- **RECORD EXCERPTS**
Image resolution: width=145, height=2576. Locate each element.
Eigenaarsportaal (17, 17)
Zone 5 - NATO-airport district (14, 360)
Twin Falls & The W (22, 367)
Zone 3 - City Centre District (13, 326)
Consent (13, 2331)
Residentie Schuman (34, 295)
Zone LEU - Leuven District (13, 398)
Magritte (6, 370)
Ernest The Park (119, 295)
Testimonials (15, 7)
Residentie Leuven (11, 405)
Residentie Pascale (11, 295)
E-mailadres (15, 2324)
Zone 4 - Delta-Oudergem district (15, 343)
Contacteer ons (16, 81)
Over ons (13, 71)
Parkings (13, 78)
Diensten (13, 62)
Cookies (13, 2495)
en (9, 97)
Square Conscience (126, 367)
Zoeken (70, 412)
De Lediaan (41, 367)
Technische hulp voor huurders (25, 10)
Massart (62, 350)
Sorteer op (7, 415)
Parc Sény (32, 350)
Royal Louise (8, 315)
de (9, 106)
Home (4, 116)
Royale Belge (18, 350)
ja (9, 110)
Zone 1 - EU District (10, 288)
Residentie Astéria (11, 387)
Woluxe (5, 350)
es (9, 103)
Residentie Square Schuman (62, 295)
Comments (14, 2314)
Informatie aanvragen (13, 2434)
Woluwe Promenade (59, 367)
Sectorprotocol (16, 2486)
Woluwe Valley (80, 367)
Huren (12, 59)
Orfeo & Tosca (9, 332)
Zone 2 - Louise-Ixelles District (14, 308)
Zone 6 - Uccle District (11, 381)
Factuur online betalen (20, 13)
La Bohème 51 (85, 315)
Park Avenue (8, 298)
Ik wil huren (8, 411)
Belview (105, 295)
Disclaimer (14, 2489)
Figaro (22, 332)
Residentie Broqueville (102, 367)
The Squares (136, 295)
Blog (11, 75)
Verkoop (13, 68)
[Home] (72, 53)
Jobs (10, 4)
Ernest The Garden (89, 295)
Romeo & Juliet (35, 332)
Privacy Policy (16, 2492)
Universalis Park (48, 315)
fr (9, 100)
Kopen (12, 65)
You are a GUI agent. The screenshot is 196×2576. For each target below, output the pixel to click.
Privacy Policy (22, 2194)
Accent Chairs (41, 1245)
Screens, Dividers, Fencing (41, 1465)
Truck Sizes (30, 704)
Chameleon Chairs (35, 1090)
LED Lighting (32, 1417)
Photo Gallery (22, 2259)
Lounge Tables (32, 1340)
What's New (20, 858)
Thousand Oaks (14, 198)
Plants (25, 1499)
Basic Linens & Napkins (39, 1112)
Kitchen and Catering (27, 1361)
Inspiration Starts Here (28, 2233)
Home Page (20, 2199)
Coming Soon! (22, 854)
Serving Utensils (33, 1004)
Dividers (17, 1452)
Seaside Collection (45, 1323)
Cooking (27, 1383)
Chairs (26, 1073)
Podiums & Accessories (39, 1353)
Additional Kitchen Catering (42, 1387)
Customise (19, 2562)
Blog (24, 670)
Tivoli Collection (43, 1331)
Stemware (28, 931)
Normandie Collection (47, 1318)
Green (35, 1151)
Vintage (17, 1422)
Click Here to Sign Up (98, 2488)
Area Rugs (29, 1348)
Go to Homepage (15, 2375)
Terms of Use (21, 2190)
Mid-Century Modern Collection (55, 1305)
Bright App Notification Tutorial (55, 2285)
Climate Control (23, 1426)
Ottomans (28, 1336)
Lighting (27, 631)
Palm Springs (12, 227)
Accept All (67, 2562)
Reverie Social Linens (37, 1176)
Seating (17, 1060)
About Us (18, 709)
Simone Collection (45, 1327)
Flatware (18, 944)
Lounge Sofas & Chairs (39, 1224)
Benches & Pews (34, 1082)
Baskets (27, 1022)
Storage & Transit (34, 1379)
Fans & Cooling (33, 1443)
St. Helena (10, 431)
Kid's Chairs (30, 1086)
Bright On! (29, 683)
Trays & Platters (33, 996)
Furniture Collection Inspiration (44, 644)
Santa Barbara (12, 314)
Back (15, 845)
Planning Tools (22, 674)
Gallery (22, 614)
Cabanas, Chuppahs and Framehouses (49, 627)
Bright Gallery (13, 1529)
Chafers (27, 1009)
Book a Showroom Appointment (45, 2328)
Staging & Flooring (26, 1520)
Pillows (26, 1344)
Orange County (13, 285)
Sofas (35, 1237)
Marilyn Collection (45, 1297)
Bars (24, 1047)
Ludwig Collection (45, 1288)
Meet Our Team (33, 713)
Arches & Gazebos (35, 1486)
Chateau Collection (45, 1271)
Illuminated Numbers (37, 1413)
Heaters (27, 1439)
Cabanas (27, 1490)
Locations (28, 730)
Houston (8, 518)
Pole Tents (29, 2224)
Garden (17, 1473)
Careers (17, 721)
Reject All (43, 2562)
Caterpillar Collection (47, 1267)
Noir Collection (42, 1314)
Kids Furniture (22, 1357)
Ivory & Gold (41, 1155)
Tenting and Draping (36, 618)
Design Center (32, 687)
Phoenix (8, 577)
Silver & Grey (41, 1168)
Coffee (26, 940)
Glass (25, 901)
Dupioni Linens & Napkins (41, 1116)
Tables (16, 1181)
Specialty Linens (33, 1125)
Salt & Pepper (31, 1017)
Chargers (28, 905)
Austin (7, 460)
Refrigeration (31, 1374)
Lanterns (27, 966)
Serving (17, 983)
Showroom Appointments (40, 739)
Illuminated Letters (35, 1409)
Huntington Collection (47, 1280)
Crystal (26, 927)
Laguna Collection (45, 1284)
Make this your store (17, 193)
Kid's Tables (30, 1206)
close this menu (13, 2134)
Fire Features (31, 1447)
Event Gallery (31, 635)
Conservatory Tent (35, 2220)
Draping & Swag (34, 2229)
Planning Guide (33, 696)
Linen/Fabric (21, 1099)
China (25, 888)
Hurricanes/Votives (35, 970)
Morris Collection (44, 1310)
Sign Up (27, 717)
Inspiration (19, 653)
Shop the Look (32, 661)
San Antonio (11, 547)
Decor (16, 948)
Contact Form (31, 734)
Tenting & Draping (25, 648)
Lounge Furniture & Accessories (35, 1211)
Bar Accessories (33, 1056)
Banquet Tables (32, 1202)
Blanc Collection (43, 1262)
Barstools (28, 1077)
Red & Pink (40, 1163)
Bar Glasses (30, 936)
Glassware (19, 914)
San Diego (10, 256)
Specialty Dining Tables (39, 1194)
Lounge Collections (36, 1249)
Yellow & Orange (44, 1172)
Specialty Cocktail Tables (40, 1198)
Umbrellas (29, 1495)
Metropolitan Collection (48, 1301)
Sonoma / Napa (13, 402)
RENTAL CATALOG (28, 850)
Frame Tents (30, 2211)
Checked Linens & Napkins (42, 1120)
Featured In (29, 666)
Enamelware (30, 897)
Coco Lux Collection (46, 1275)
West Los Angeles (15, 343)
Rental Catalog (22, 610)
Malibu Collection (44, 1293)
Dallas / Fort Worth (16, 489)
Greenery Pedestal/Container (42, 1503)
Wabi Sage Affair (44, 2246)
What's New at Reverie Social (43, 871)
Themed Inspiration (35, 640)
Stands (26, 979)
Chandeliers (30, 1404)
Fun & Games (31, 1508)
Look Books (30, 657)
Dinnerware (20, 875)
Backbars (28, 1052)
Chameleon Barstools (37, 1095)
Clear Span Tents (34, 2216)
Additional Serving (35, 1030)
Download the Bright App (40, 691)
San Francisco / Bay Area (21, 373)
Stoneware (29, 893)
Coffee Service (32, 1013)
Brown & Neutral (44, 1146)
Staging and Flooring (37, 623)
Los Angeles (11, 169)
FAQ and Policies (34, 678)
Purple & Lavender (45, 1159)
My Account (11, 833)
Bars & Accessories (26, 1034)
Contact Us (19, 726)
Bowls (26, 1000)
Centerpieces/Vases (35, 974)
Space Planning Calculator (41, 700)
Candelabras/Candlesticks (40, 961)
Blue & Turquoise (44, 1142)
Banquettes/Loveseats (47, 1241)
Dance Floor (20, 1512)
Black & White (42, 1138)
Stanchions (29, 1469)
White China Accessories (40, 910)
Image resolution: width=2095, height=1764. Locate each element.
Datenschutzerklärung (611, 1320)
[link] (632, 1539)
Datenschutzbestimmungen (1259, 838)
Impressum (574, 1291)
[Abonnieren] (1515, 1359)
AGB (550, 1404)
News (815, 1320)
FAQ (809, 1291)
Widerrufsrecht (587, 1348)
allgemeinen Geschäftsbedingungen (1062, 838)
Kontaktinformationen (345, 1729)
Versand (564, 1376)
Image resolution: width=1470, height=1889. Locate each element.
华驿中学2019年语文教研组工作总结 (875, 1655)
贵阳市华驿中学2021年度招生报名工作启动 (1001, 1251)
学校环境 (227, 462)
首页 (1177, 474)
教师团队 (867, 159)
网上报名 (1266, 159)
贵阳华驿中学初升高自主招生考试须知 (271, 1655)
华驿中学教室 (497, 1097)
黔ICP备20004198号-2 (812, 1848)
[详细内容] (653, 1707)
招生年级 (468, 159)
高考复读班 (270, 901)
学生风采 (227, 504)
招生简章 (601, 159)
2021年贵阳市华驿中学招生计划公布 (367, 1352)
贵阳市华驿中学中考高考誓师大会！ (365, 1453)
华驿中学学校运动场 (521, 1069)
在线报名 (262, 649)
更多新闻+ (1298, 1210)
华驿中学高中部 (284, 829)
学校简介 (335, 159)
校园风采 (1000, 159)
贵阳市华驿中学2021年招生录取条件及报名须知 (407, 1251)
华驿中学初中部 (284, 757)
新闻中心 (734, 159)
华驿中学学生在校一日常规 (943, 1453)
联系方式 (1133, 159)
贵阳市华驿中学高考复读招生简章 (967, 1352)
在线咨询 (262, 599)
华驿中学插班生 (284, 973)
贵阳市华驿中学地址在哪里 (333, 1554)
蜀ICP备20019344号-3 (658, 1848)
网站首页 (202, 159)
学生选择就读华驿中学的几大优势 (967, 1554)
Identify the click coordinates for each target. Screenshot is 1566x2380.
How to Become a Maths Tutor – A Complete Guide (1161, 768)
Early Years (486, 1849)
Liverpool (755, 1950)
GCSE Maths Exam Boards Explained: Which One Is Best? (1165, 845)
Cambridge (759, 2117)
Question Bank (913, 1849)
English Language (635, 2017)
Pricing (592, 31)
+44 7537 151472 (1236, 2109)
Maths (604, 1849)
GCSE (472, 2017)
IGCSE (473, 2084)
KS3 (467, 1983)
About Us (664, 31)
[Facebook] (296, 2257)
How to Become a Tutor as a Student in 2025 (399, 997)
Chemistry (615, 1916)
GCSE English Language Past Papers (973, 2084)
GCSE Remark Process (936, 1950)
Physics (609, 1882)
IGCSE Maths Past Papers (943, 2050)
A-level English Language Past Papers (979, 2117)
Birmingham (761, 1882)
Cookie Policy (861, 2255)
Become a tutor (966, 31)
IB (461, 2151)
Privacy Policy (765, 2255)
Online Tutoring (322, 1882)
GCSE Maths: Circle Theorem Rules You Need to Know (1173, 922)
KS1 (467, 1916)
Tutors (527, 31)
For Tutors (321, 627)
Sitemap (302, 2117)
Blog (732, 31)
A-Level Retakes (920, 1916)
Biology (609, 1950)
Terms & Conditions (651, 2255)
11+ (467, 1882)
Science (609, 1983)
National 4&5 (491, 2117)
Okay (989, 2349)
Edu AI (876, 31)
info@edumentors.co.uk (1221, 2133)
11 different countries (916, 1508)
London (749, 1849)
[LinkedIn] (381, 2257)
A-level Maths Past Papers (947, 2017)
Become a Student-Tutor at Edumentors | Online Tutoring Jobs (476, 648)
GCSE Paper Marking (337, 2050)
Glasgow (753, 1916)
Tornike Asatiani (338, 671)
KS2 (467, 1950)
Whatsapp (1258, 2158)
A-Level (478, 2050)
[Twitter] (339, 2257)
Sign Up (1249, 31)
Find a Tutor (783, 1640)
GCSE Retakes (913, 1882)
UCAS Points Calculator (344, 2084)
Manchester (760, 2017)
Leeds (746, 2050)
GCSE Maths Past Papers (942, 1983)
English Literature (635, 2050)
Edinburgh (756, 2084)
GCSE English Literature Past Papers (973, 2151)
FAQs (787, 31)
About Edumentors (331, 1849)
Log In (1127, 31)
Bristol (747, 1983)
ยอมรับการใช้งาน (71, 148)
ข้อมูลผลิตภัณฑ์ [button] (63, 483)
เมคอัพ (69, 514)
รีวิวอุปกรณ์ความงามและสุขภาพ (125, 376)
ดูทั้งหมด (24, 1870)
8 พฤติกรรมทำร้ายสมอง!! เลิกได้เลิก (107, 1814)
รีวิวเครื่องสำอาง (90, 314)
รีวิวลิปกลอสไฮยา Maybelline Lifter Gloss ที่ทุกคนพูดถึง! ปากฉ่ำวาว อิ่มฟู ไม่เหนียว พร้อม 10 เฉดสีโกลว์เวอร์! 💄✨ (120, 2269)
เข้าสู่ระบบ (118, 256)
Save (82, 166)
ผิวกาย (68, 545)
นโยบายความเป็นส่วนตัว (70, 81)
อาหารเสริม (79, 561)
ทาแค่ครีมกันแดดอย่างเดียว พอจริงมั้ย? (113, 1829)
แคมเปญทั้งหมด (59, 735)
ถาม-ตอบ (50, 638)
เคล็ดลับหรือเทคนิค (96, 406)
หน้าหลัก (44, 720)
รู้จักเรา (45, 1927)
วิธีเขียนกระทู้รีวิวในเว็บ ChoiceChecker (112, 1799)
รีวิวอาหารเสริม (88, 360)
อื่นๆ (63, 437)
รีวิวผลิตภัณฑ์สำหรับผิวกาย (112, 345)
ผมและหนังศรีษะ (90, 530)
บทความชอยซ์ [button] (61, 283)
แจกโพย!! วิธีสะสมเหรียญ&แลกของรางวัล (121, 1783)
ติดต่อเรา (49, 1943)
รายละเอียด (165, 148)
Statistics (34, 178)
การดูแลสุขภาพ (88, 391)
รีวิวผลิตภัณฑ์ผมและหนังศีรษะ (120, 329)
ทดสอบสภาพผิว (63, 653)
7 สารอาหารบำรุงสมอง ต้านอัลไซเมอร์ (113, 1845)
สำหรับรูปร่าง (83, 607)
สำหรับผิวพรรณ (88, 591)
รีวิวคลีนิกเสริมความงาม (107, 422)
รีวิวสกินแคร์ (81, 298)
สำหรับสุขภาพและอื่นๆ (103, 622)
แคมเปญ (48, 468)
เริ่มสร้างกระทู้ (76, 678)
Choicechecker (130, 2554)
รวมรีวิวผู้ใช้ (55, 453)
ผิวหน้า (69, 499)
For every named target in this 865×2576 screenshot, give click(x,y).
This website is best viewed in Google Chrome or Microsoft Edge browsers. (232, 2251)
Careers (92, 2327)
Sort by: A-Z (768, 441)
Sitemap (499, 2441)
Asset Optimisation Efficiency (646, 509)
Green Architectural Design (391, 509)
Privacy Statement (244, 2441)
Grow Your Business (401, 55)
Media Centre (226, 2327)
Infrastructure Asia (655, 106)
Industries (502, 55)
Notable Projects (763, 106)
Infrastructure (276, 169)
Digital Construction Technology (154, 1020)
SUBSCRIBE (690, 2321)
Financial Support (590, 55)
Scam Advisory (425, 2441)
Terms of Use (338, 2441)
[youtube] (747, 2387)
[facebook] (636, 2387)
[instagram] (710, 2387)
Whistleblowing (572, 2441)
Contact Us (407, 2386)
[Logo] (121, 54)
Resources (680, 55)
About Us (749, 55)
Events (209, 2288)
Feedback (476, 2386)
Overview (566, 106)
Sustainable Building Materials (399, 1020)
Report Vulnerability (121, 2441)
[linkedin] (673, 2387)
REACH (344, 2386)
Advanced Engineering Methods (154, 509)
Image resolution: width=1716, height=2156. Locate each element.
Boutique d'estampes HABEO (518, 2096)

- **PROMPT**
Please give an exact copy of the entries above, from the line with "Backbars (28, 1052)" down to the line with "Space Planning Calculator (41, 700)", inclusive, and nothing else.

- **SOLUTION TO THE EXERCISE**
Backbars (28, 1052)
Chameleon Barstools (37, 1095)
Clear Span Tents (34, 2216)
Additional Serving (35, 1030)
Download the Bright App (40, 691)
San Francisco / Bay Area (21, 373)
Stoneware (29, 893)
Coffee Service (32, 1013)
Brown & Neutral (44, 1146)
Staging and Flooring (37, 623)
Los Angeles (11, 169)
FAQ and Policies (34, 678)
Purple & Lavender (45, 1159)
My Account (11, 833)
Bars & Accessories (26, 1034)
Contact Us (19, 726)
Bowls (26, 1000)
Centerpieces/Vases (35, 974)
Space Planning Calculator (41, 700)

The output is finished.